My meaning in the sentence "America's goal has always been to replicate what we did in Germany, Japan, and South Korea" would be clearer if you were able to read it while remembering the preceding sentence, which makes clear that I was discussing America's presence in the Middle East. (You see how that sentence is a little clunky because of the repetition of 'clear'? I wanted to avoid that in the last post, so I only used the phrase 'in the Middle East' in one sentence.) It is true, as you note, that the US has done shameful things in Latin America, etc, (the American West would not be out of place on that list); but a careful reader would recognize that the US could not be seeking to replicate in the 19th century events that would not occur until the 20th.

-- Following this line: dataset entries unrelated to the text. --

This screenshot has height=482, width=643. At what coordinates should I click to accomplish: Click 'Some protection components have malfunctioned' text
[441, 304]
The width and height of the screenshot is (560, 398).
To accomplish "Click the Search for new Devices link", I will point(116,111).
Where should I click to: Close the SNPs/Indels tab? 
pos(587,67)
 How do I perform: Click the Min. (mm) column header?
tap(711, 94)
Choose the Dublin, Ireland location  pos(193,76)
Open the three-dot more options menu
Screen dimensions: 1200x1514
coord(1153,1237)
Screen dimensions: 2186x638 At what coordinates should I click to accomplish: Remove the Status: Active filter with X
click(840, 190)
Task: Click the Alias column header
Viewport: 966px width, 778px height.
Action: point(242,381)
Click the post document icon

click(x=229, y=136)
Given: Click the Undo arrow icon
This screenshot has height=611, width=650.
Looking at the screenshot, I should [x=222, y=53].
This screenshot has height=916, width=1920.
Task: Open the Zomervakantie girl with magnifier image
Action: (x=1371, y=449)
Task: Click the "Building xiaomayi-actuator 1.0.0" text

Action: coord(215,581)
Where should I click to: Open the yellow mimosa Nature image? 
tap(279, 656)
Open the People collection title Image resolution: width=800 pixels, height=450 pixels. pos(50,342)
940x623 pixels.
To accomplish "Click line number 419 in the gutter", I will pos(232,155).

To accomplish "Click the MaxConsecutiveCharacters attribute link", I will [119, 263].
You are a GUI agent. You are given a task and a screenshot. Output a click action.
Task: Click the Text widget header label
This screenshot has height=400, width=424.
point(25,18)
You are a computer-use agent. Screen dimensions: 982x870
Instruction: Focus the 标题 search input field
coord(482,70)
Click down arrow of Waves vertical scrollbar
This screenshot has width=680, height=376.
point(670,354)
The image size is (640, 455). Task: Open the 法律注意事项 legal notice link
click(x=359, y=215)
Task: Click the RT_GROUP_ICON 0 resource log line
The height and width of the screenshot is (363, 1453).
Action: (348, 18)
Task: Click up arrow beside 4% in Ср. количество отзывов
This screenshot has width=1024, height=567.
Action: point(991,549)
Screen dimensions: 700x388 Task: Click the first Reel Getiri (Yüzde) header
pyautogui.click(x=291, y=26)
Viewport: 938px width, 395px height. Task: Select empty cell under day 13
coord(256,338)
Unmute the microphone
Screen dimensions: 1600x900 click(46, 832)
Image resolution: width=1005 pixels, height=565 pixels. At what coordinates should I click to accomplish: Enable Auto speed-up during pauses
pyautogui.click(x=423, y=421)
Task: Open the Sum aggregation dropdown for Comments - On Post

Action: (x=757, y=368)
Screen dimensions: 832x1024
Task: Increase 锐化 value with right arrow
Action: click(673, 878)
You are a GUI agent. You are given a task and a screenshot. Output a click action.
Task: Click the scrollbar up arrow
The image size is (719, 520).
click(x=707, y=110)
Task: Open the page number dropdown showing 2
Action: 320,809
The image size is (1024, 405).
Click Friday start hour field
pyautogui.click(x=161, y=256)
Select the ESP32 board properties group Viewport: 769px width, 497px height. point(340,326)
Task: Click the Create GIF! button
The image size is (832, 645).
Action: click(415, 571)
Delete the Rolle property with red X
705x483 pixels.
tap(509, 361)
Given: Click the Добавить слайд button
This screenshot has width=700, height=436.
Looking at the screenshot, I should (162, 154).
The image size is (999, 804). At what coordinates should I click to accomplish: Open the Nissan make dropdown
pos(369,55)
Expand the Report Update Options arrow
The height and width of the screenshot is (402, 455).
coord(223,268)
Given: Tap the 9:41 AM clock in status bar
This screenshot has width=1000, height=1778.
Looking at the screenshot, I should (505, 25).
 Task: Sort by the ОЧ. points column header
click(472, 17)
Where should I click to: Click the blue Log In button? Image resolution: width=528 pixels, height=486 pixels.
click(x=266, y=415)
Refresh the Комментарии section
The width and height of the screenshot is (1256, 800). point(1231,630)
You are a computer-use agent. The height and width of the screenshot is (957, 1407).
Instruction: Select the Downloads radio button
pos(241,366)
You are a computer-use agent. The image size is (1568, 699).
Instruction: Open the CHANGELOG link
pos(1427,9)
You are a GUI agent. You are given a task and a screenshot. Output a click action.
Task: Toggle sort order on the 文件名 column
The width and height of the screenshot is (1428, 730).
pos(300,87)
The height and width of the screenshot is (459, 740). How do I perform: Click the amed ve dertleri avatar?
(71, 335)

David, I looked at their site a bit and was surprised to learn that BP is a purely domestic operation - they want to lobby the US only. The site repeatedly mentions elements of the US defense budget, the way Niall does. It got me thinking: isn't Europe a more logical target for this kind of effort? The US and EU economies are supposed to be roughly the same size, I think; and we keep hearing how the US would have more than enough money to eliminate the world's problems if it didn't spend so much on defense. Well, Europe isn't spending so much on defense; shouldn't the hundreds of billions it's not spending in Iraq be available for several Borgen Projects?
 
David, by "broad assessment" do you mean the sort of Gary Beckerism I was linking to above, or data-collections (individual case studies) in "Aid Effectiveness Research" at the World Bank, or...? Mankiw links to Deaton :

"Yet empirical work has improved considerably, and some of us who had previously discounted the econometric literature are beginning to think that, indeed, there may be no effect to be found. Aid as we have known it has not helped countries to grow." Mankiw also praises a Kristof column which in turn praises Easterly's book which I haven't read, but which ought to provide what you're looking for...Easterly's own summary (PDF) says:
"The free market is no overnight panacea; it is just the gradual engine that ends poverty. African entrepreneurs have shown what they are capable of... What a tragedy, therefore, that aid agencies have foisted the poorest economics in the world on the poorest people in the world for 50 years."

As assessments go, that looks pretty broad to me. And pretty sad.
 
I firmly believe that quality public education and opportunity (i.e. capitalism) is the recipe for aleviating poverty. We are no different from our poorer relations beyond their lack of a quality education and a free open economy. With a solid education all peoples can overcome other obstacles through their own efforts.